WHAT THE TASK ASKS: Would you restate, word for word, only the lines starting at the one with "Where should I" and ending with the final line of the entries below? Pictures stay out.

RECORDS SUPPLIED:
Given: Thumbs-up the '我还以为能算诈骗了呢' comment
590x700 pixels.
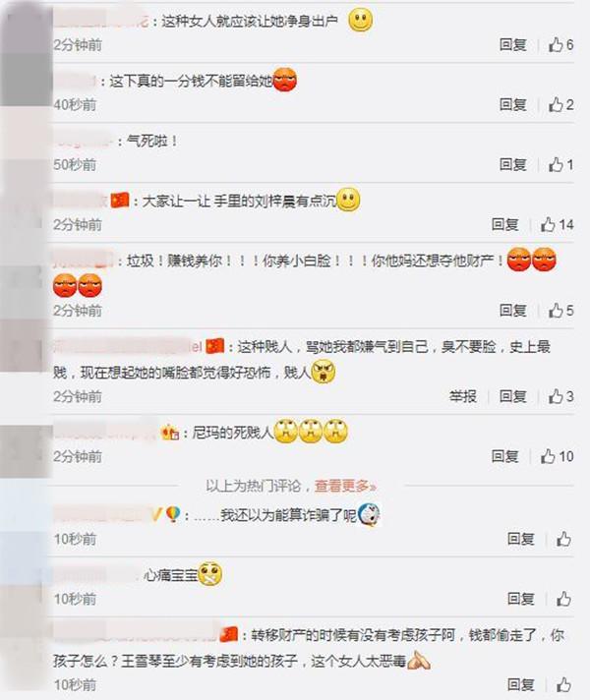Looking at the screenshot, I should coord(563,539).
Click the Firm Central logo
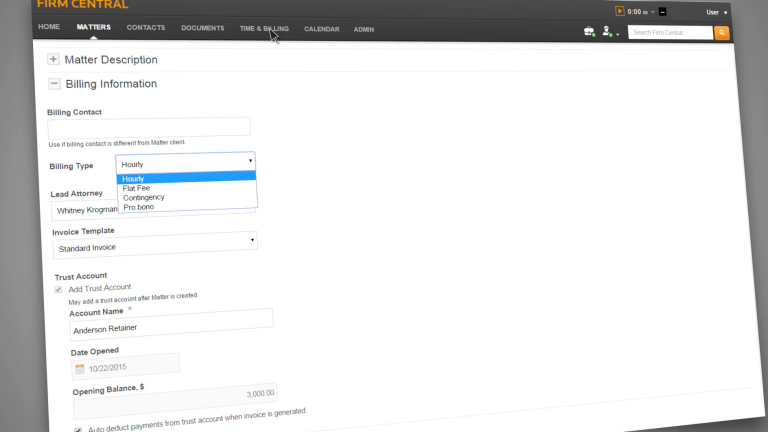Viewport: 768px width, 432px height. (83, 4)
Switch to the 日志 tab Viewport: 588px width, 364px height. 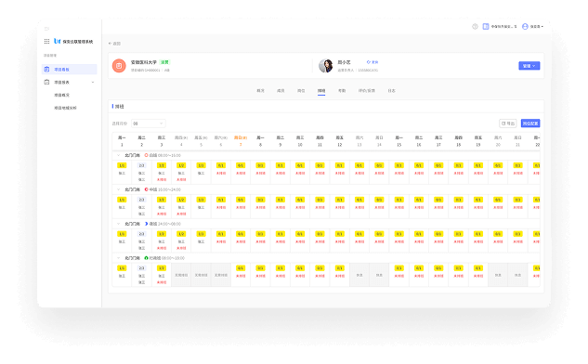click(x=391, y=91)
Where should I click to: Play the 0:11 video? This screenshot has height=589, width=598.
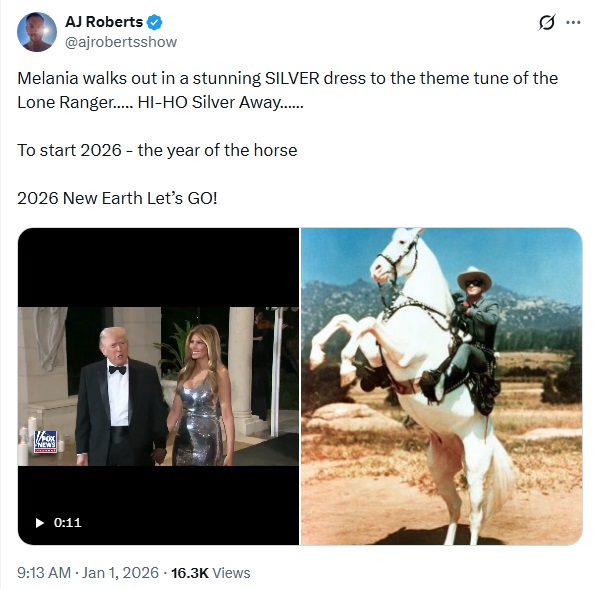[39, 523]
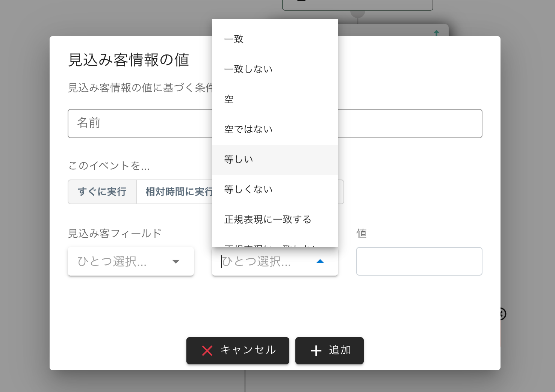The width and height of the screenshot is (555, 392).
Task: Click the circled X icon behind dialog
Action: (503, 314)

SOLUTION:
Where should I click to: Play the 0:11 video? This screenshot has height=589, width=598.
[39, 523]
The width and height of the screenshot is (555, 392).
Task: Click the circled X icon behind dialog
Action: (503, 314)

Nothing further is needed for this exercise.